# [INFORMATION PROVIDED]

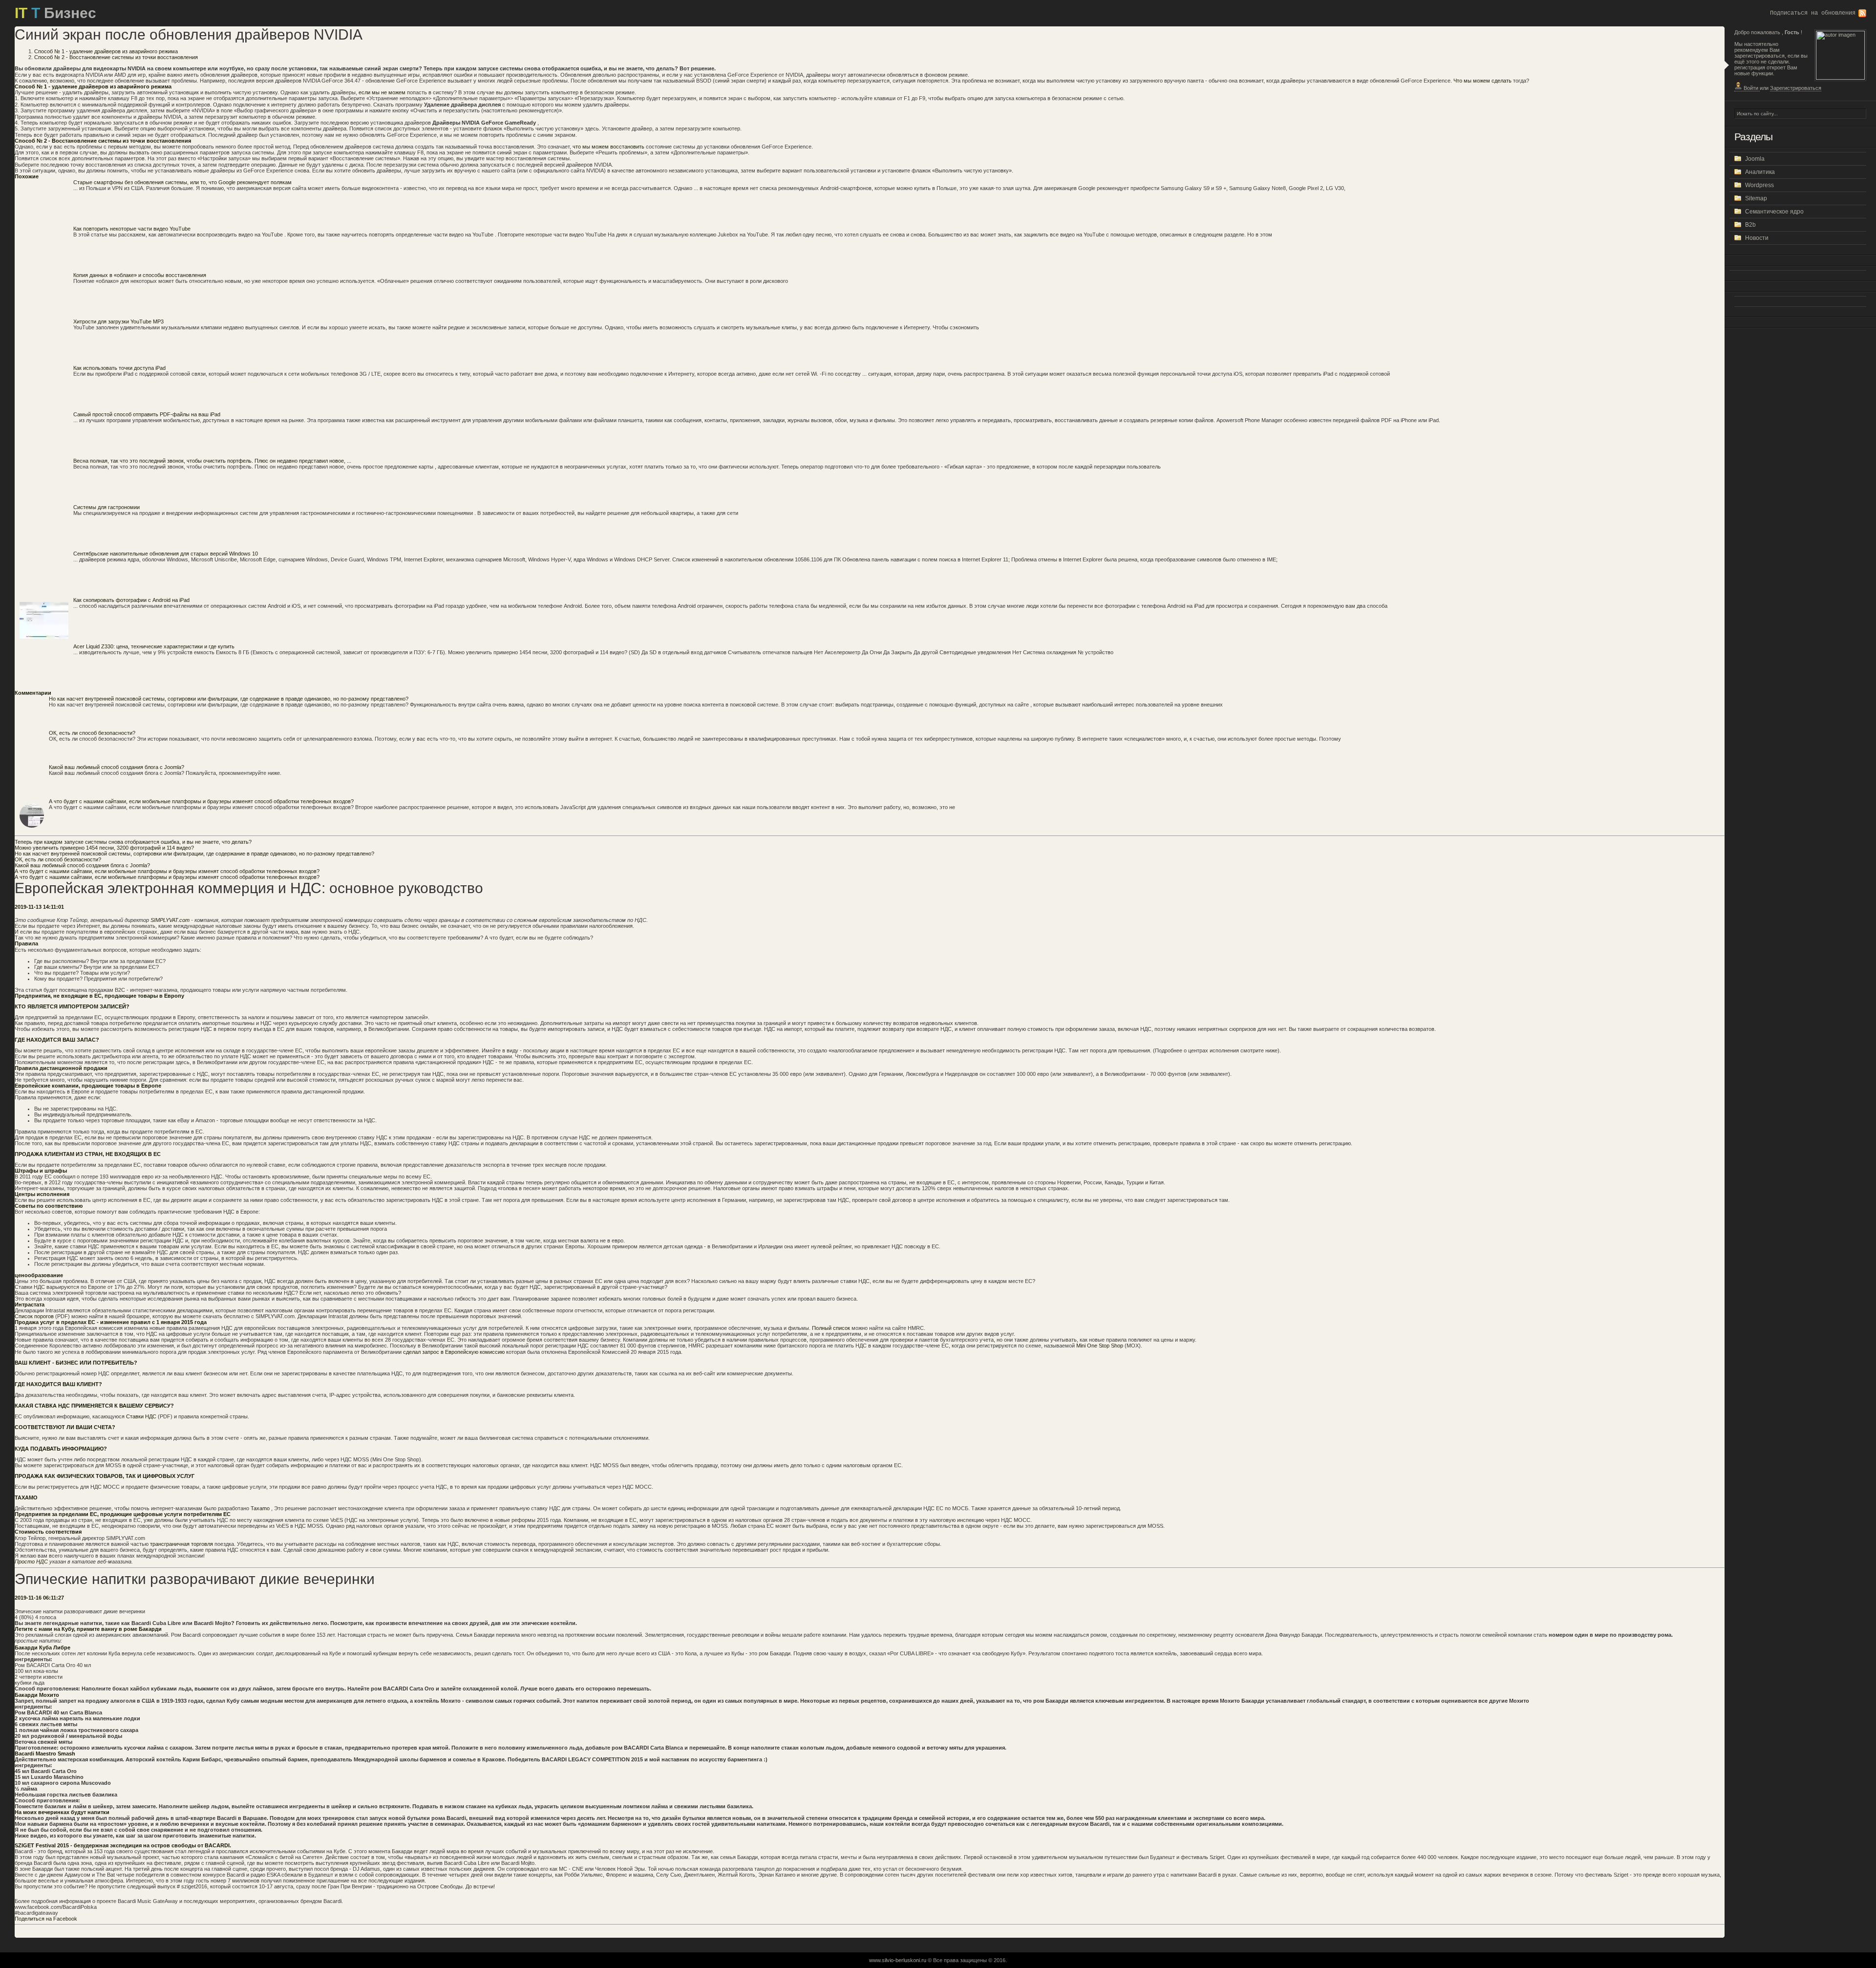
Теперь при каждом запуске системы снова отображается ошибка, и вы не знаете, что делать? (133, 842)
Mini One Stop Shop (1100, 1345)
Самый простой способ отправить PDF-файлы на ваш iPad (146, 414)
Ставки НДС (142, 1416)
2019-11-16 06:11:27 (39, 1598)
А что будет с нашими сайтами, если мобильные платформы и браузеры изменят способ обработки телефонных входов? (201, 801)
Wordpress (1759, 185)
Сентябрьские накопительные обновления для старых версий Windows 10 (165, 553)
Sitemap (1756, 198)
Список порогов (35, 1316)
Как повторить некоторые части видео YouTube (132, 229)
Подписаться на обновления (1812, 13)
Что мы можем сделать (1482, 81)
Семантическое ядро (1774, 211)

# [TASK REQUIREMENTS]
Copy out each record word for word and omit any pictures.

# [FINISHED EXERCISE]
Теперь при каждом запуске системы снова отображается ошибка, и вы не знаете, что делать? (133, 842)
Mini One Stop Shop (1100, 1345)
Самый простой способ отправить PDF-файлы на ваш iPad (146, 414)
Ставки НДС (142, 1416)
2019-11-16 06:11:27 (39, 1598)
А что будет с нашими сайтами, если мобильные платформы и браузеры изменят способ обработки телефонных входов? (201, 801)
Wordpress (1759, 185)
Сентябрьские накопительные обновления для старых версий Windows 10 (165, 553)
Sitemap (1756, 198)
Список порогов (35, 1316)
Как повторить некоторые части видео YouTube (132, 229)
Подписаться на обновления (1812, 13)
Что мы можем сделать (1482, 81)
Семантическое ядро (1774, 211)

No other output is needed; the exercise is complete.